Steigende europäische Zinsen führten, in Kombination mit dem absehbaren Ende der Zinserhöhungen, bei den Fremdwährungsinvestitionen europäischer Anleger zu deutlichen reduzierten Sicherungskosten. Gegenüber dem Schweizer Franken, dem japanischen Yen und dem Taiwan Dollar ließen sich sogar erhebliche Erträge durch Sicherungsgeschäfte generieren. 

Am Spotmarkt machte sich die Entwicklung ebenfalls bemerkbar. Die Konvergenz der Zinsen ist ebenfalls ursächlich für die Stabilisierung des im vergangenen Jahr über weite Strecken schwachen Euros. Im Kern hängt die Zinsentwicklung von dem Verlauf der Disinflationierung ab. 

Allerdings zeigte die Insolvenz der Silicon Valley Bank sowie die erzwungene Übernahme der Credit Suisse durch die UBS, dass vermehrt Nebeneffekte der hohen Zinsen auftreten. Je länger die Zinsen hoch bleiben, desto wahrscheinlicher werden bankenseitige Liquiditäts- und Refinanzierungsschwierigkeiten auftreten. In diesem gestressten Umfeld könnte die Safe-Haven Eigenschaft einiger Währungen, wie die des US-Dollars, des japanischen Yens oder des Schweizer Frankens erneut in den Fokus treten. Bei der Gefahr von Kaskadeneffekten im Finanzsektor könnten die Zentralbanken dazu gezwungen sein, vermehrt zu intervenieren. Derzeit entsteht ein Zielkonflikt zwischen Finanzmarkt- und Preisstabilität, der das laufende Jahr maßgeblich prägen könnte.

 
1.2    Konjunktur
Alles halb so schlimm?

Im Rahmen der zuletzt veröffentlichten „Summary of Economic Projections“ gaben die FOMC-Teilnehmer der Fed ihre konjunkturellen Einschätzungen für das laufende und die kommenden Jahre.  Die Prognose für das reale Wirtschaftswachstum im Jahr 2023 wurde um -0,1% auf 0,4% revidiert. Somit lässt die derzeitige Datenlage den Schluss auf eine sich abkühlende Wirtschaft hin zu einer Stagnation anstelle einer Rezession zu. In diesen Prognosen sind allerdings die Konsequenzen etwaiger Liquiditätsprobleme im Finanzsektor noch nicht enthalten. Es ist zu erwarten, dass die Geschehnisse in den USA und der Schweiz eine gewisse Vorsicht in dem Umfang der Kreditvergaben der Finanzinstitute nach sich ziehen. Dies sollte einen weiter abkühlenden Effekt auf die ökonomische Aktivität mit sich bringen.
══════════
AUFGABENSTELLUNG A: Auf welchen Wert wurde im Auszug über Zinsen und Konjunktur die Prognose für das reale Wirtschaftswachstum im Jahr 2023 revidiert?
AUFGABENSTELLUNG B:
Prüfen Sie, ob die folgenden Aussagen mit dem Auszug über Zinsen und Konjunktur übereinstimmen. Antworten Sie jeweils mit Ja oder Nein und zitieren Sie die entscheidenden Worte des Auszugs wörtlich.
(i) Gegenüber dem Schweizer Franken ließen sich durch Sicherungsgeschäfte Erträge erzielen.
(ii) Der Euro war im vergangenen Jahr über weite Strecken stark.
(iii) Die Prognosen der FOMC-Teilnehmer berücksichtigen bereits die Folgen möglicher Liquiditätsprobleme im Finanzsektor.
AUFGABENSTELLUNG C: Knüpfen Sie an den letzten Satz des Auszugs über Zinsen und Konjunktur an und führen Sie den Text weiter.
Das anschließende Material stammt aus einer anderen Quelle.

BEREITGESTELLTES MATERIAL:
══════════
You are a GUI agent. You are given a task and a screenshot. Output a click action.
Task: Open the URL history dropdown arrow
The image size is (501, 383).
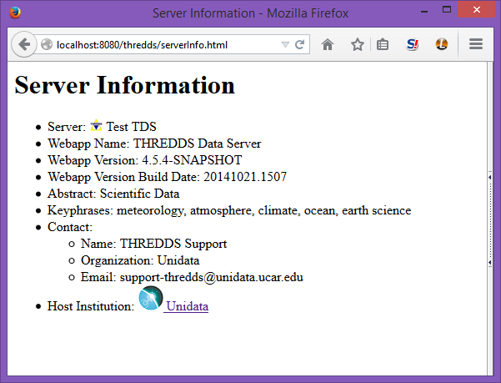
══════════
LÖSUNG A: Auf 0,4%.

LÖSUNG B:
(i) Ja: „Gegenüber dem Schweizer Franken, dem japanischen Yen und dem Taiwan Dollar ließen sich sogar erhebliche Erträge durch Sicherungsgeschäfte generieren.“
(ii) Nein: „die Stabilisierung des im vergangenen Jahr über weite Strecken schwachen Euros“
(iii) Nein: „In diesen Prognosen sind allerdings die Konsequenzen etwaiger Liquiditätsprobleme im Finanzsektor noch nicht enthalten.“

LÖSUNG C:
Aus Perspektive der Zinsseite schlägt derzeit einer der verlässlichsten Indikatoren rot aus: Die Zinsstrukturkurve ist in den USA so stark invertiert wie seit dem Beginn der 1980er nicht mehr. Zwischenzeitlich lag der Spread zwischen 10-jährigen und 2-jährigen amerikanischen Staatsanleihen bei mehr als -1%. Somit wird zinsseitig indiziert, dass in den USA das Risiko eines Wirtschaftsabschwungs besteht.

Der Arbeitsmarkt in den USA ist weiterhin überhitzt. Die Arbeitslosigkeit liegt auf einem Rekordtief und weiterhin bestehen je Arbeitslosen fast zwei offene, zu besetzende Stellen. Dies wirkt sich auf die Preisbildung im Servicesektor aus.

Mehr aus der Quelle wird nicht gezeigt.